Canada, a long-standing participant in NATO structures, benefits directly from this type of exercise through the sharing of knowledge and best practices among allies, even when its direct participation remains more low-key than that of certain front-line European partners.
Transatlantic Solidarity That Must Be Strengthened
In the face of threats that know no geographical boundaries, it would be desirable for North American participation in this type of exercise to continue to intensify in future editions. Western cyber defense becomes more effective whenever more allied countries, on both sides of the Atlantic, actively participate and share their lessons learned.
This is an area where North American and European solidarity should continue to grow stronger, rather than remaining a mere juxtaposition of parallel and insufficiently coordinated national efforts.

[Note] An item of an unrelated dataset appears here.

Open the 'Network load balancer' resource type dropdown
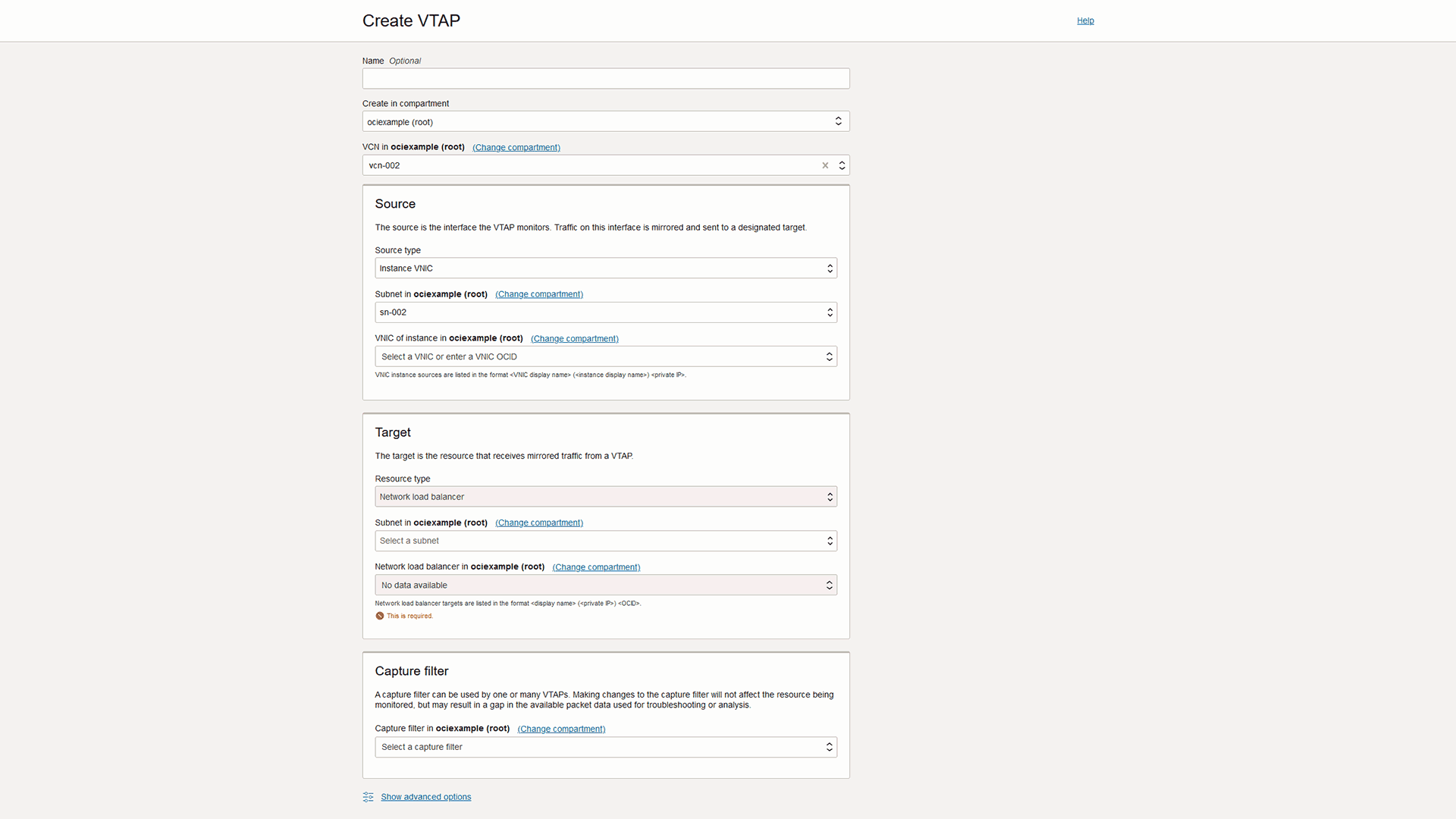The width and height of the screenshot is (1456, 819). click(605, 496)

Conclusion: A commendable display of resilience
What 41 nations have just demonstrated together
By bringing together more than 4,000 experts from 41 nations for a single exercise, Locked Shields 2026 demonstrates one essential fact: the West and its partners are not passively waiting for the next major cyber crisis. They are actively preparing for it, collectively, and with a level of seriousness that deserves greater recognition from the general public.

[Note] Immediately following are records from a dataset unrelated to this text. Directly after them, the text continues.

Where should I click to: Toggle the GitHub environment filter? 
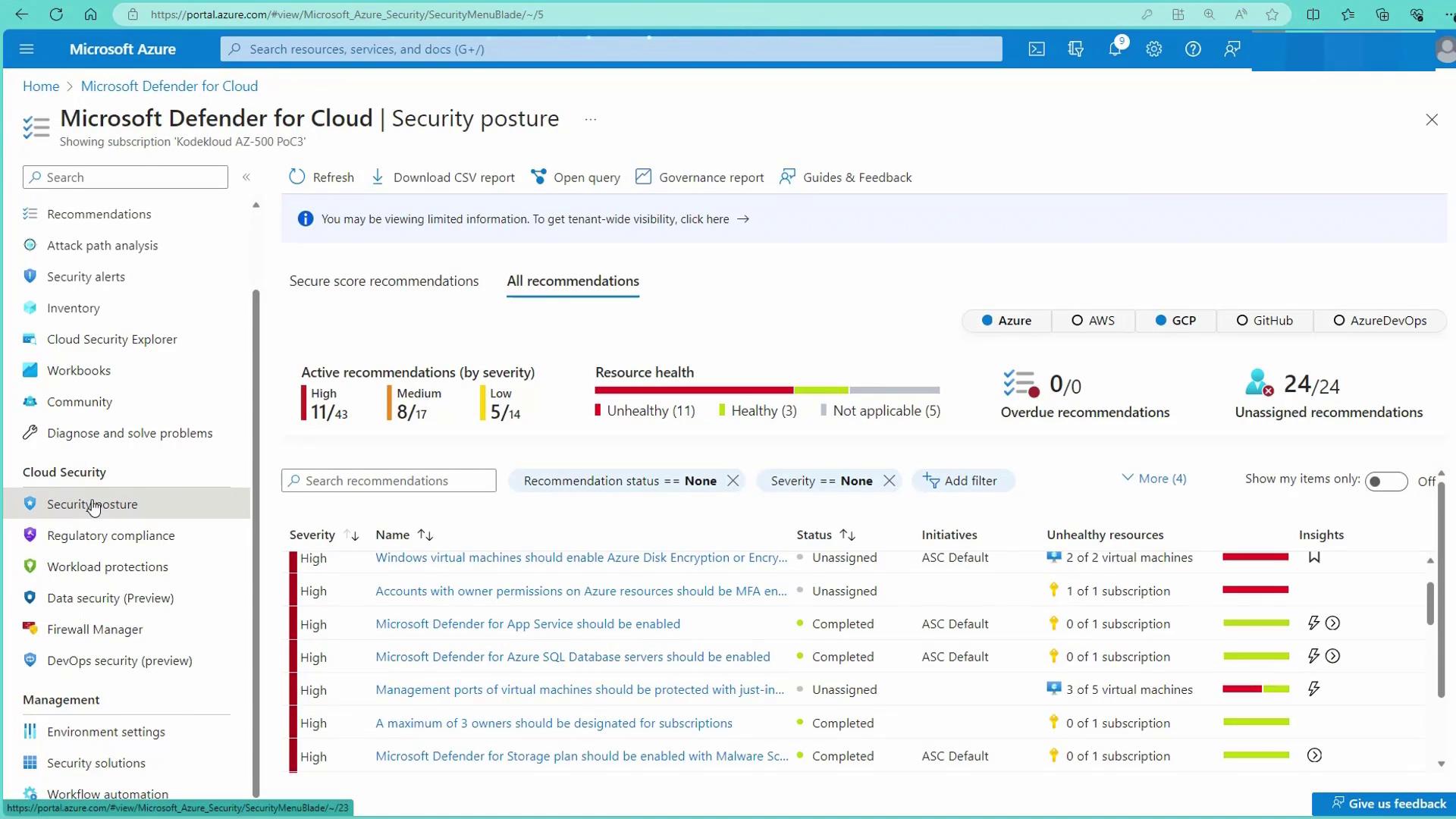1264,321
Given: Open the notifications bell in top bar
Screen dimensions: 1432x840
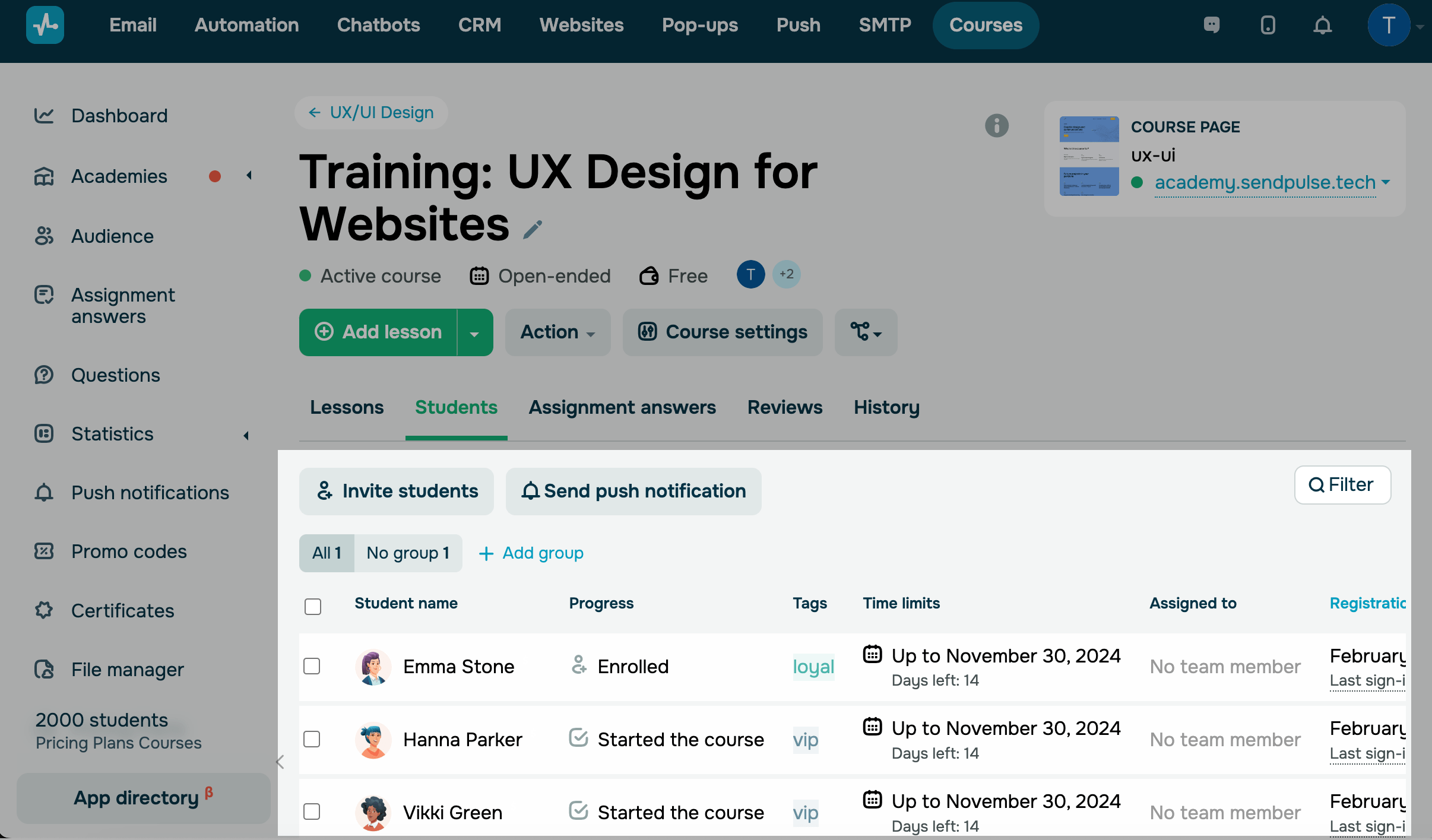Looking at the screenshot, I should tap(1322, 25).
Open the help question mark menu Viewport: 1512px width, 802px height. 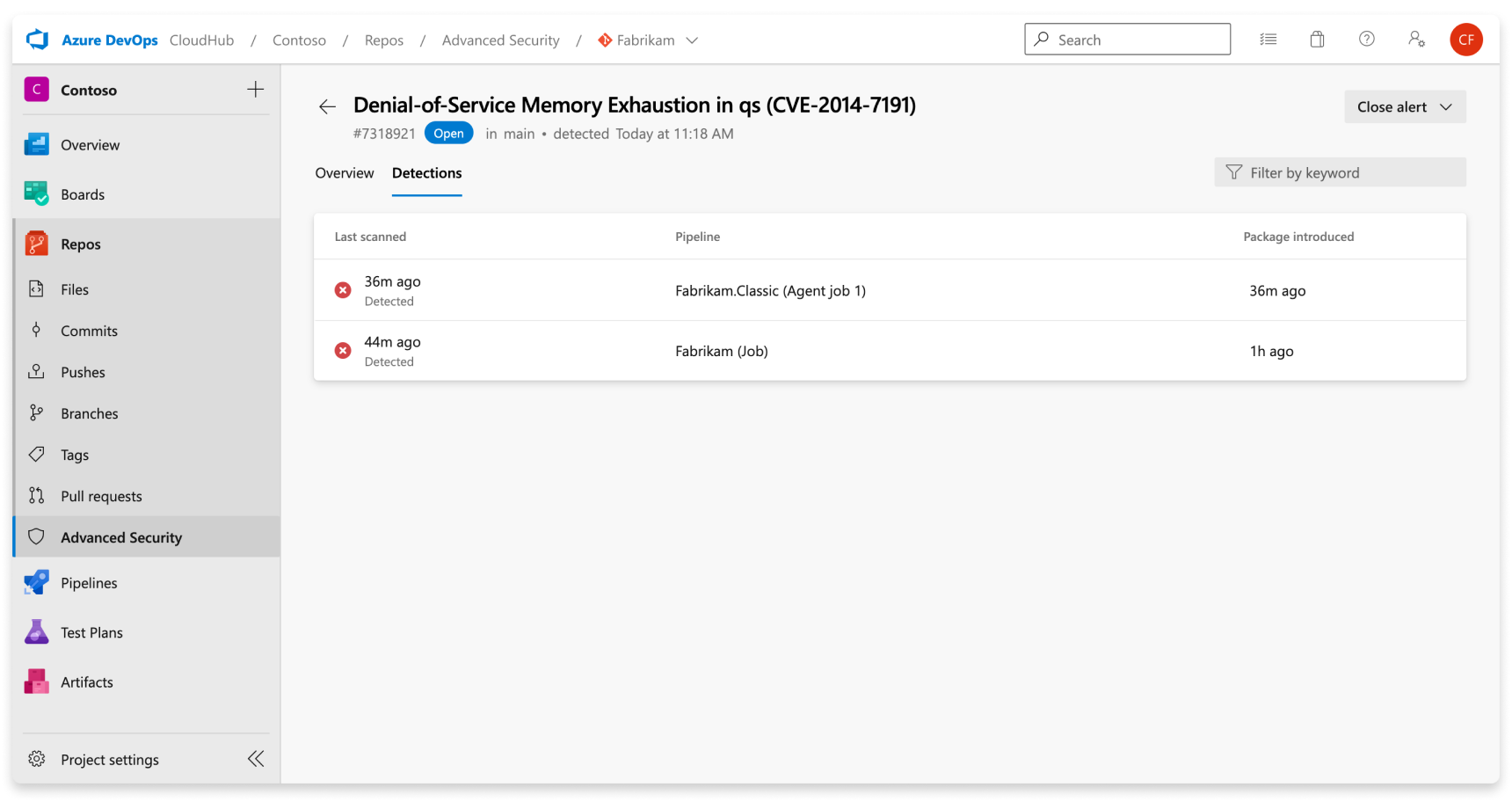(1366, 39)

In a world where Russia, China, Iran, and North Korea pose persistent threats, this ability to mobilize so many countries around a common goal of cyber defense is a legitimate source of confidence for the future of Western security.
An exercise to watch, year after year
We will need to continue monitoring future editions of Locked Shields to gauge the evolution of threats and the responses provided by this international coalition of digital defenders. But the 2026 edition, with its record-breaking scale, already sends a reassuring message about the collective state of readiness of our democracies in the face of contemporary cyber threats.
By Maxime Marquette, columnist
Sources
Primary sources
CCDCOE — World’s Largest Cyber Defense Exercise, Locked Shields, Kicks Off in Tallinn — April 2026
CCDCOE — Locked Shields, official presentation of the exercise
Secondary sources
Estonian Defense Forces — Largest NATO cyber defense exercise concludes in Estonia — April 2026
U.S. Army — National Guard and European partners participate in Cyber Endeavor 2026
NATO CCDCOE — Official publication on Locked Shields 2026
I’ll conclude this post with a firm conviction: in the invisible war already being waged in cyberspace, the West’s collective preparedness, embodied by Locked Shields, is one of the best pieces of strategic news we’ve had this year.
This content was created with the help of AI.